#### [Material provided]
<<<<

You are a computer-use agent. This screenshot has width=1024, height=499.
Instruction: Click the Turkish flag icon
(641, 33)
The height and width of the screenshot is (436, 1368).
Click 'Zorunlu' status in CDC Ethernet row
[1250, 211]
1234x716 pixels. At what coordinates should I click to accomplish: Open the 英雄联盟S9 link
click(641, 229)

>>>>
<<<<

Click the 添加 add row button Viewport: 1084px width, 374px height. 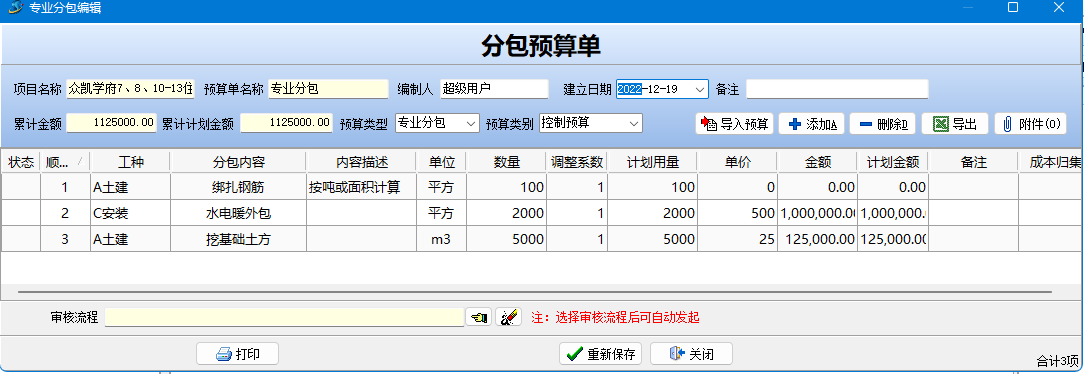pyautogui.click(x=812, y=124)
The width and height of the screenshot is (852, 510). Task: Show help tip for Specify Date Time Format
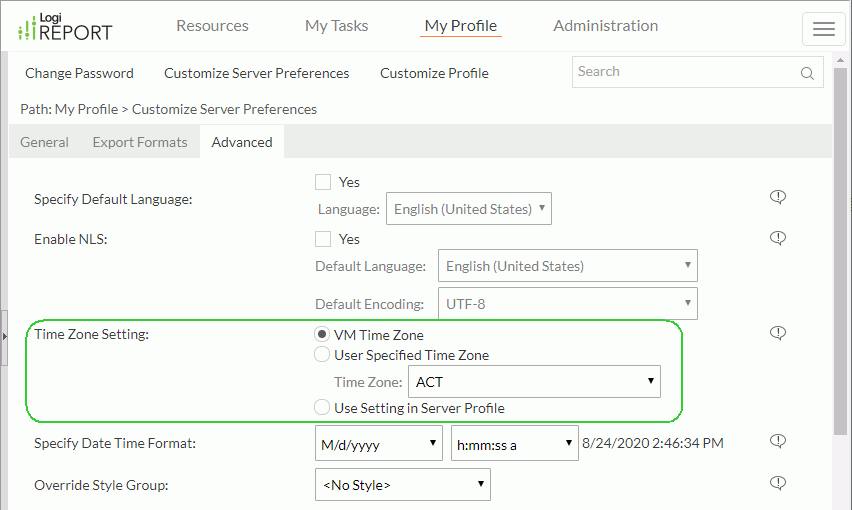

>>>>
<<<<

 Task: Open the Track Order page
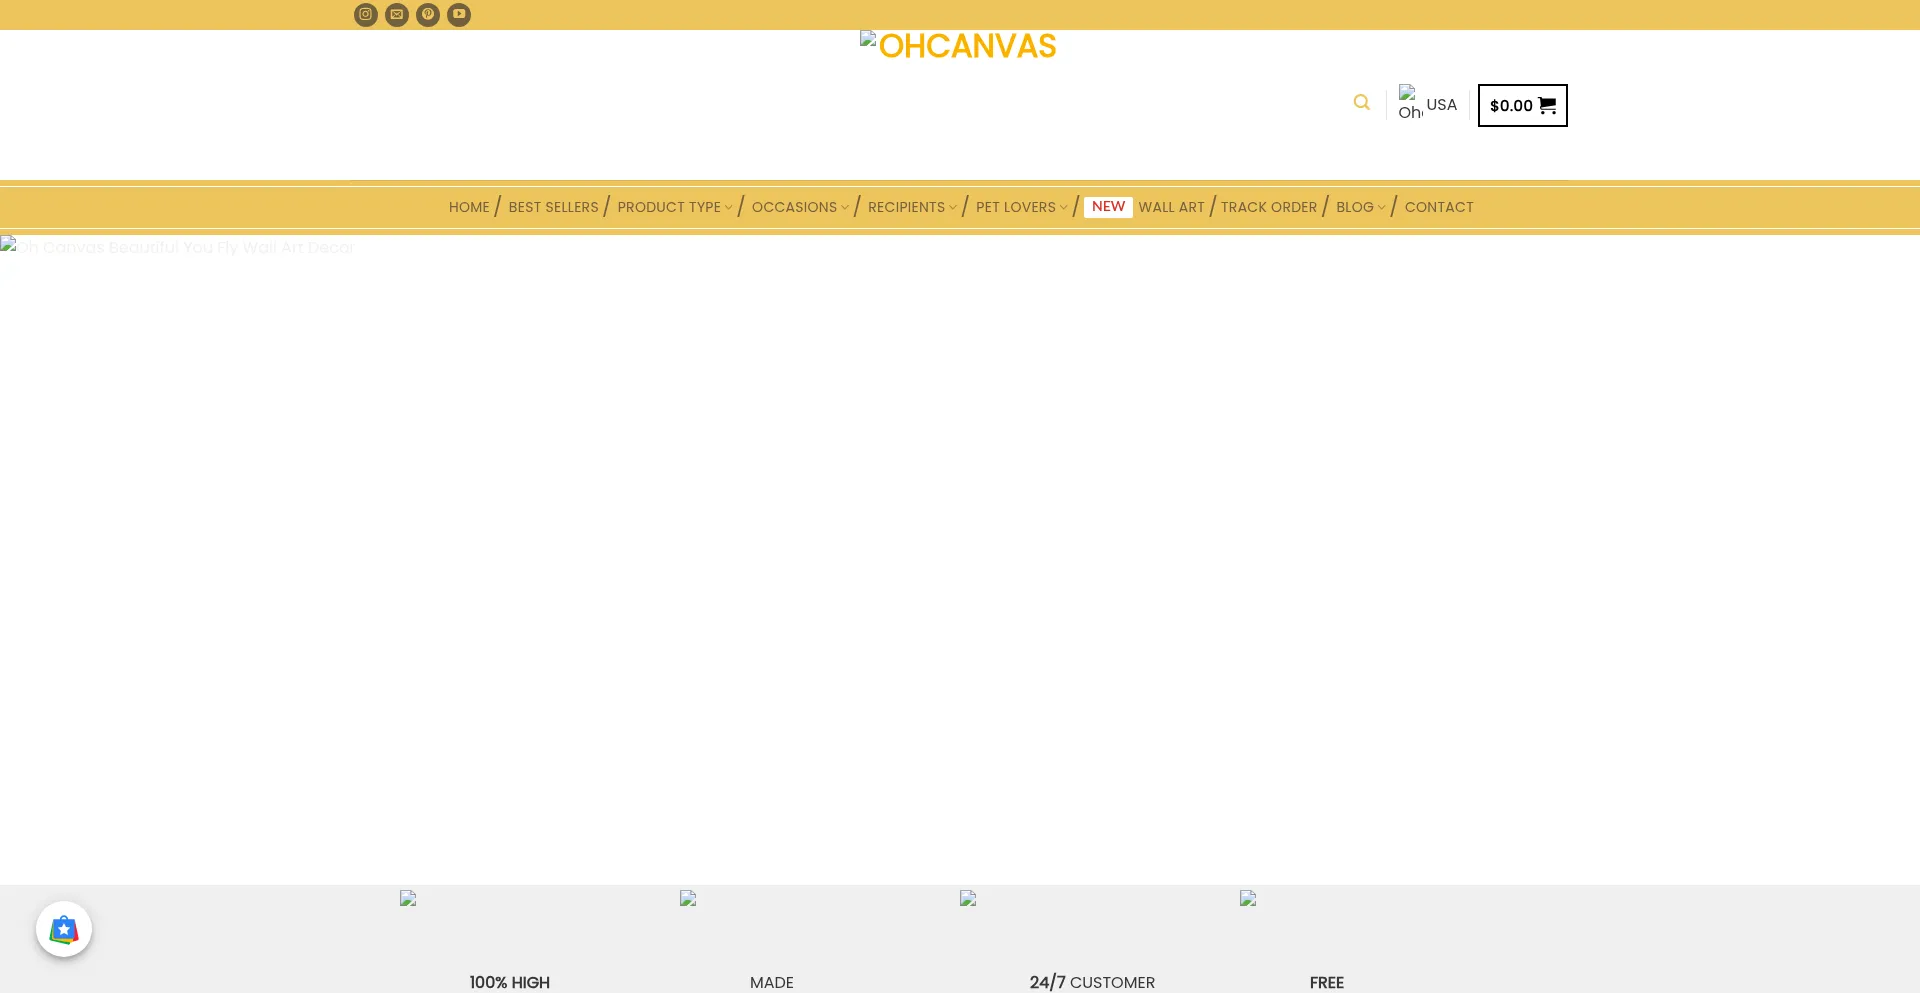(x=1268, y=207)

>>>>

In the entries above, find lines with "screenshot" and copy each.

You are a computer-use agent. This screenshot has width=1024, height=499.
The height and width of the screenshot is (436, 1368).
The width and height of the screenshot is (852, 510). Task: Show help tip for Specify Date Time Format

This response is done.